GOAL OF THE EXERCISE | Go through the listing beneath this task and return every line that carries the string "zoom".
######
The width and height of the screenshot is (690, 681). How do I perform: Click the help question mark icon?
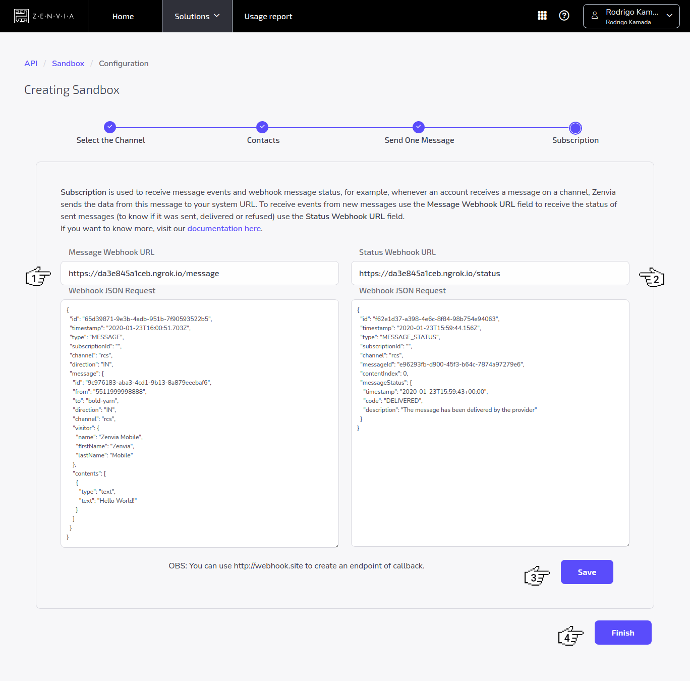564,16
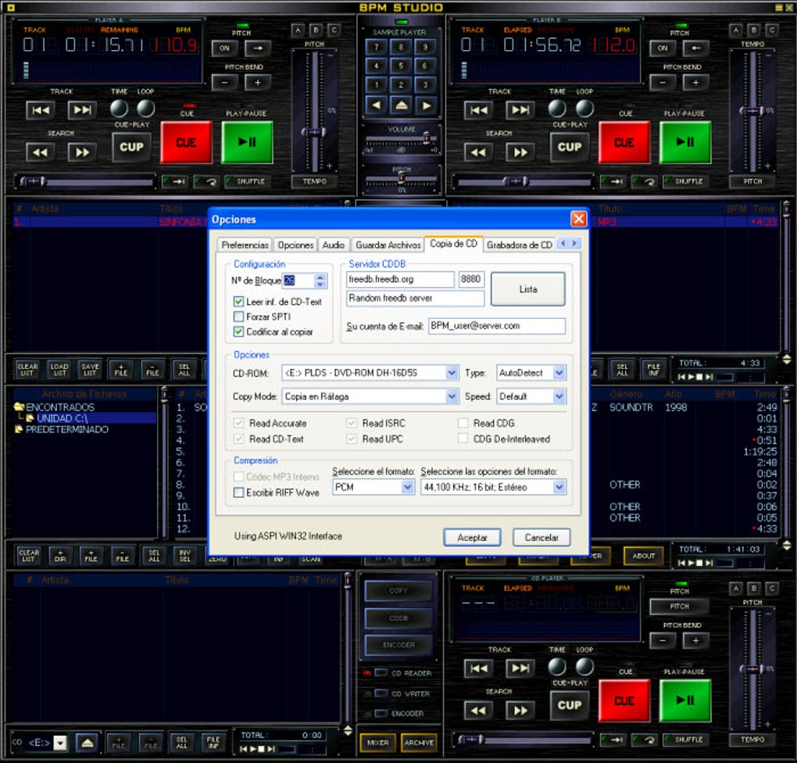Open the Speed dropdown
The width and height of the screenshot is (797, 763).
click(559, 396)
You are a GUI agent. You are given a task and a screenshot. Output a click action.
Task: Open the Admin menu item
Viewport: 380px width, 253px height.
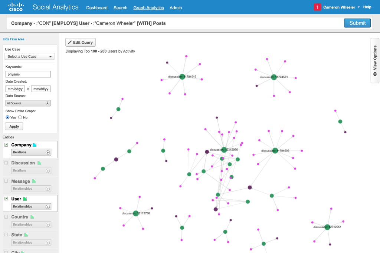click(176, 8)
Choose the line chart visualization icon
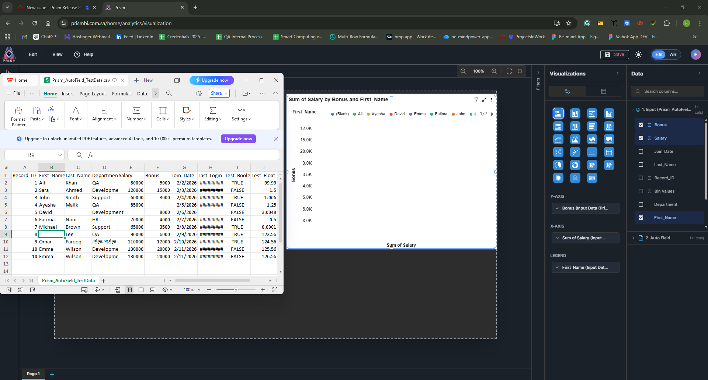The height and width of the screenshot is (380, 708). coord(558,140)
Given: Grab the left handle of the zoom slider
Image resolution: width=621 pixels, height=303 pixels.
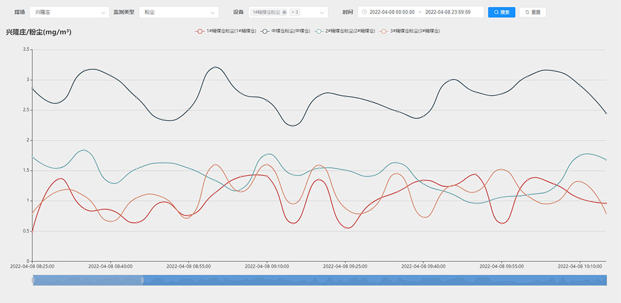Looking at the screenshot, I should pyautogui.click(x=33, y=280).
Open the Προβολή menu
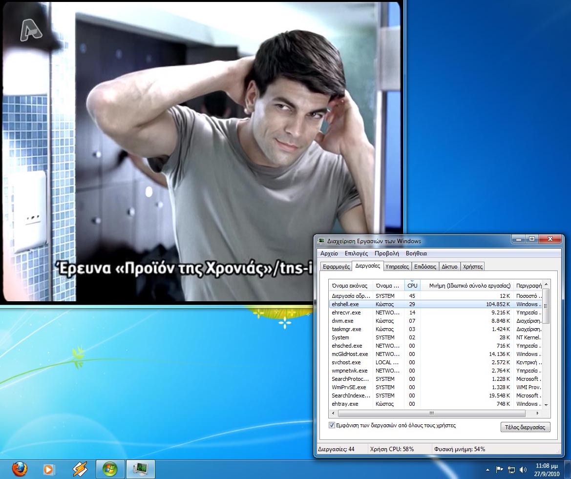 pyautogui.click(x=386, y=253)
######
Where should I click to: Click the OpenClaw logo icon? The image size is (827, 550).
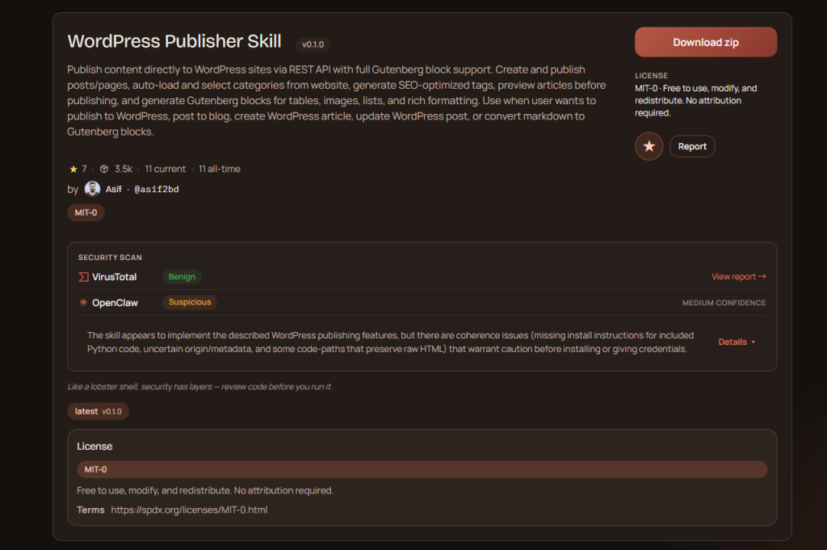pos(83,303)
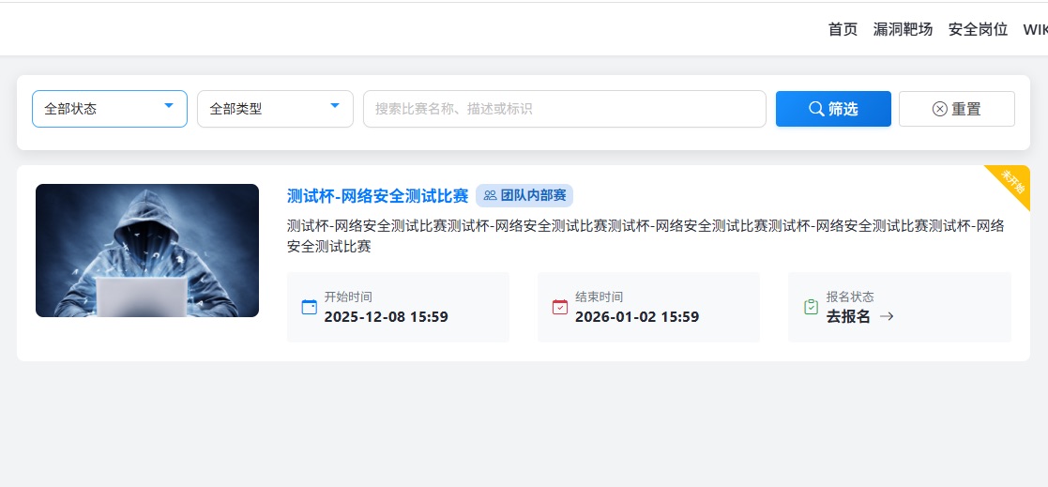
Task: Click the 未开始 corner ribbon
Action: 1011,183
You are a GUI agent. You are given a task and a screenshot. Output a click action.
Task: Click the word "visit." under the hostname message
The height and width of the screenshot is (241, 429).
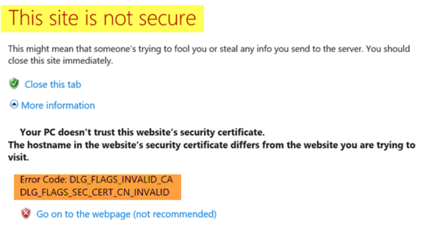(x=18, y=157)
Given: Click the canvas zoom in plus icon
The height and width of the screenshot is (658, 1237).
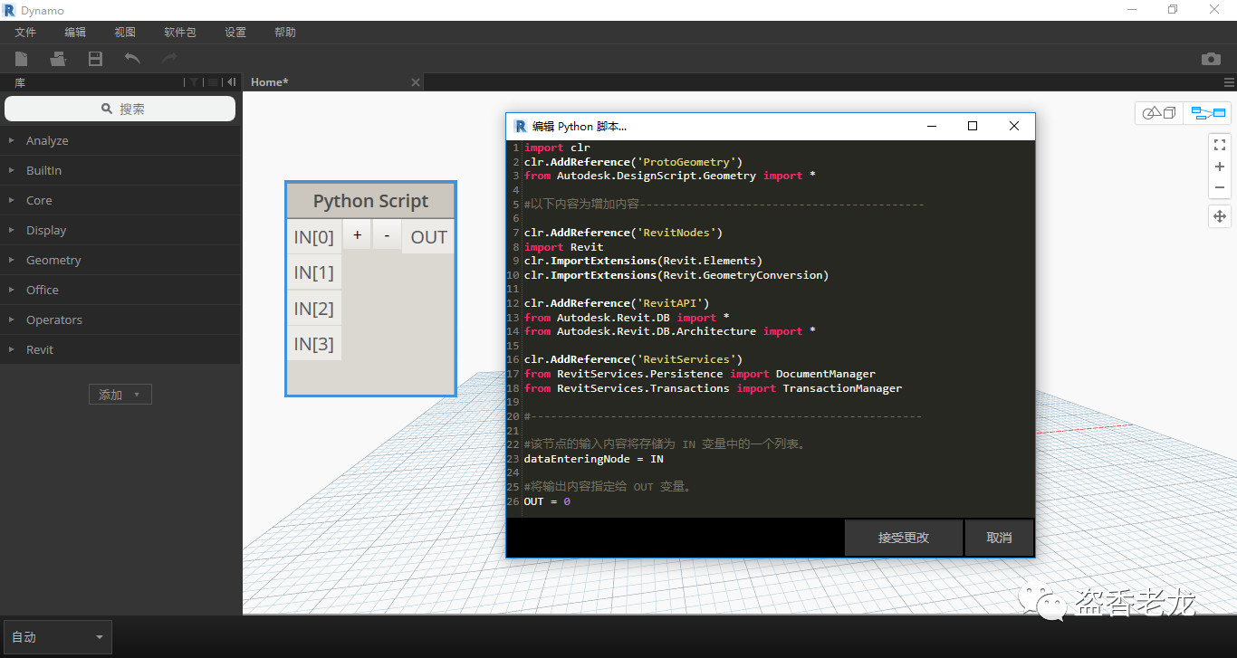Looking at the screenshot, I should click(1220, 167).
######
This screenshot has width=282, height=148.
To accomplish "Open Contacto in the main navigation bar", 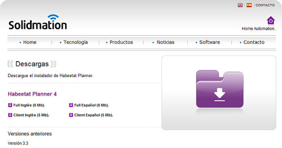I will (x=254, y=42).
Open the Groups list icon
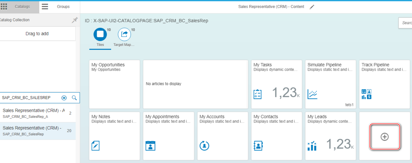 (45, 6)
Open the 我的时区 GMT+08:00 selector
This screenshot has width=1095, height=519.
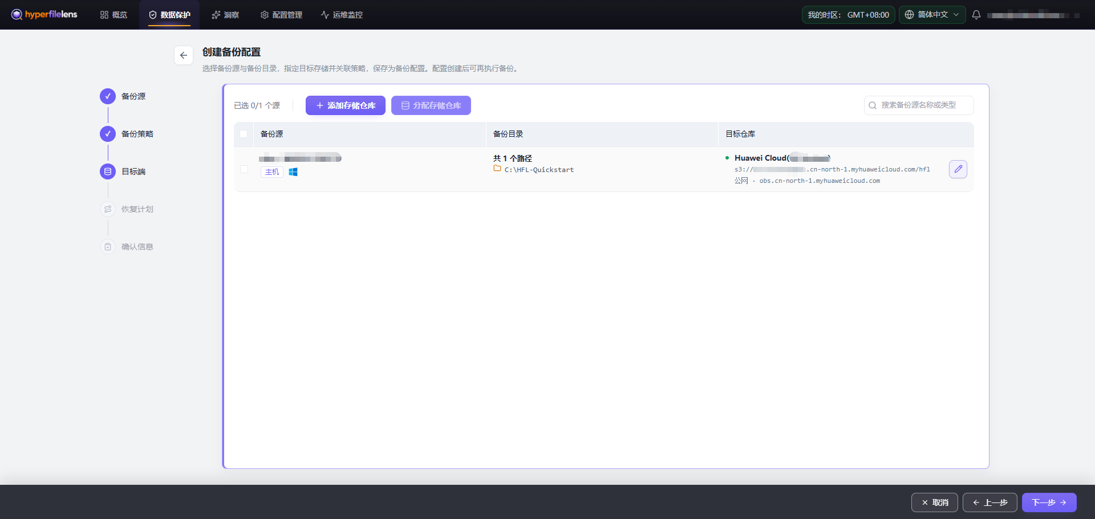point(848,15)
######
ANSWER TO THE PROBLEM |
Given: Grab the left handle of the zoom slider
Given: Click the canvas zoom in plus icon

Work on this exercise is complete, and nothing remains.